Extract to read START

On film he is a stress-the-defense playmaker: a slot back/return man who creates explosive plays the moment he touches it in space, with the burst to take a jet sweep or screen the distance and the contact balance to grind out yards inside. As a defender he plays with twitch and ball awareness, projecting best as a nickel/safety who can travel with slots and trigger downhill rather than an island press-corner. The common thread is short-area explosion and instincts — he wins with speed, redirection and feel for open grass more than refined positional technique, which is the expected profile of a multi-position high school star.

Strengths

  • Elite-tier versatility and production: 1,927 career rushing yards/28 TDs and 61 catches/1,002 yards/14 TDs, plus 2025 All-District 16-6A Utility Player of the Year and unanimous First-Team WR and First-Team return specialist — a player who genuinely impacts a game from five-plus alignments.
  • Top-end speed and change-of-direction — graded 'faster than most' with 'above average redirection,' translating to immediate special-teams value as a kick/punt returner and to range at nickel/safety.

Extract to read END
Given data START

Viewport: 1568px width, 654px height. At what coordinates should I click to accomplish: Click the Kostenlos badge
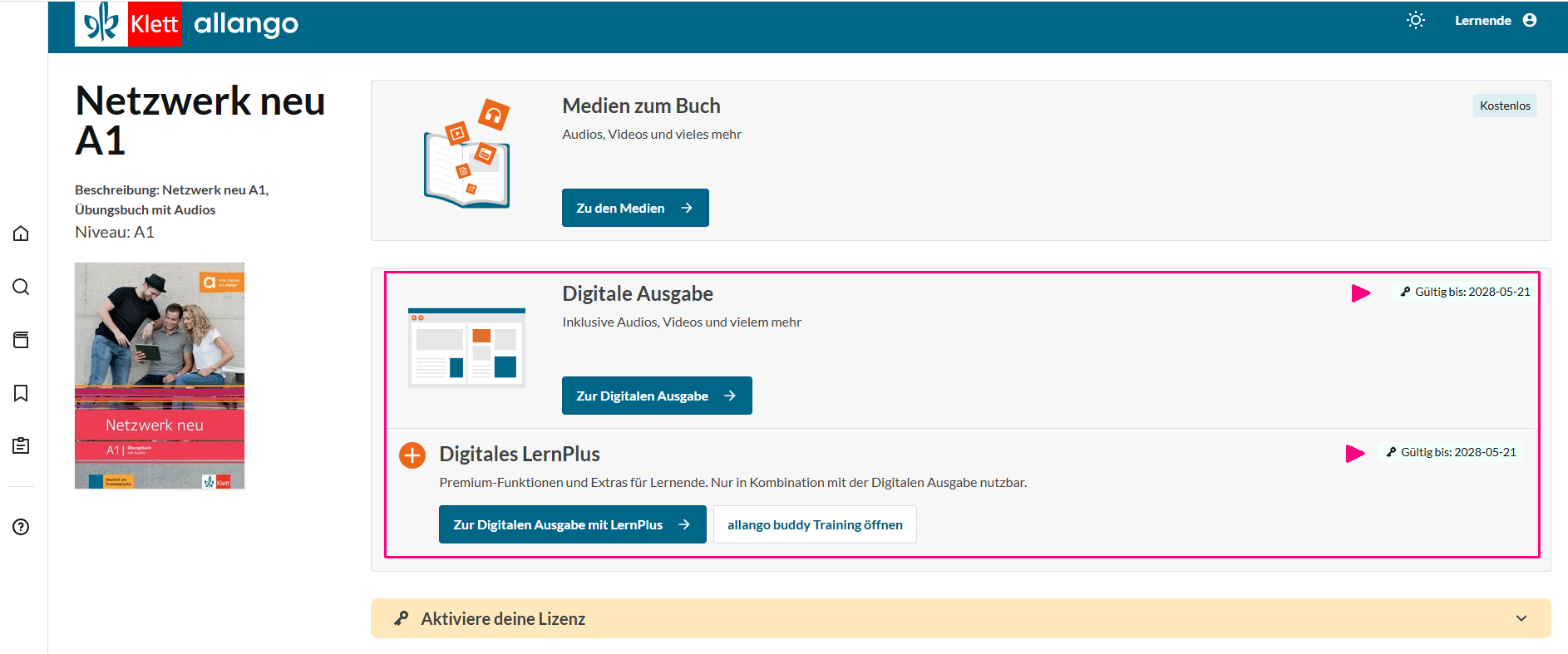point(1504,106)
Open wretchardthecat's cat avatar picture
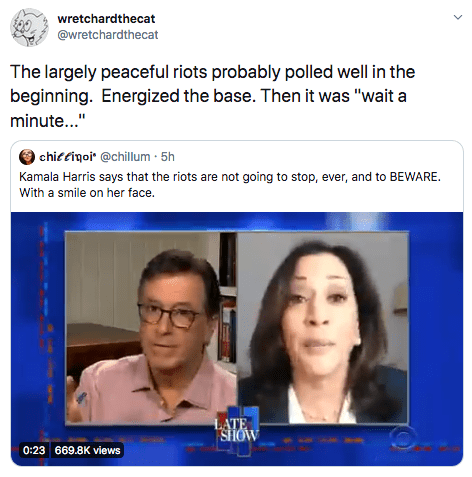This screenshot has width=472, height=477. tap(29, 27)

Given data END

• [Problem requirements]:
Repeat the part of the scouting report above between "On film he is" and "high school star.", inclusive, word for word.

• [Written solution]:
On film he is a stress-the-defense playmaker: a slot back/return man who creates explosive plays the moment he touches it in space, with the burst to take a jet sweep or screen the distance and the contact balance to grind out yards inside. As a defender he plays with twitch and ball awareness, projecting best as a nickel/safety who can travel with slots and trigger downhill rather than an island press-corner. The common thread is short-area explosion and instincts — he wins with speed, redirection and feel for open grass more than refined positional technique, which is the expected profile of a multi-position high school star.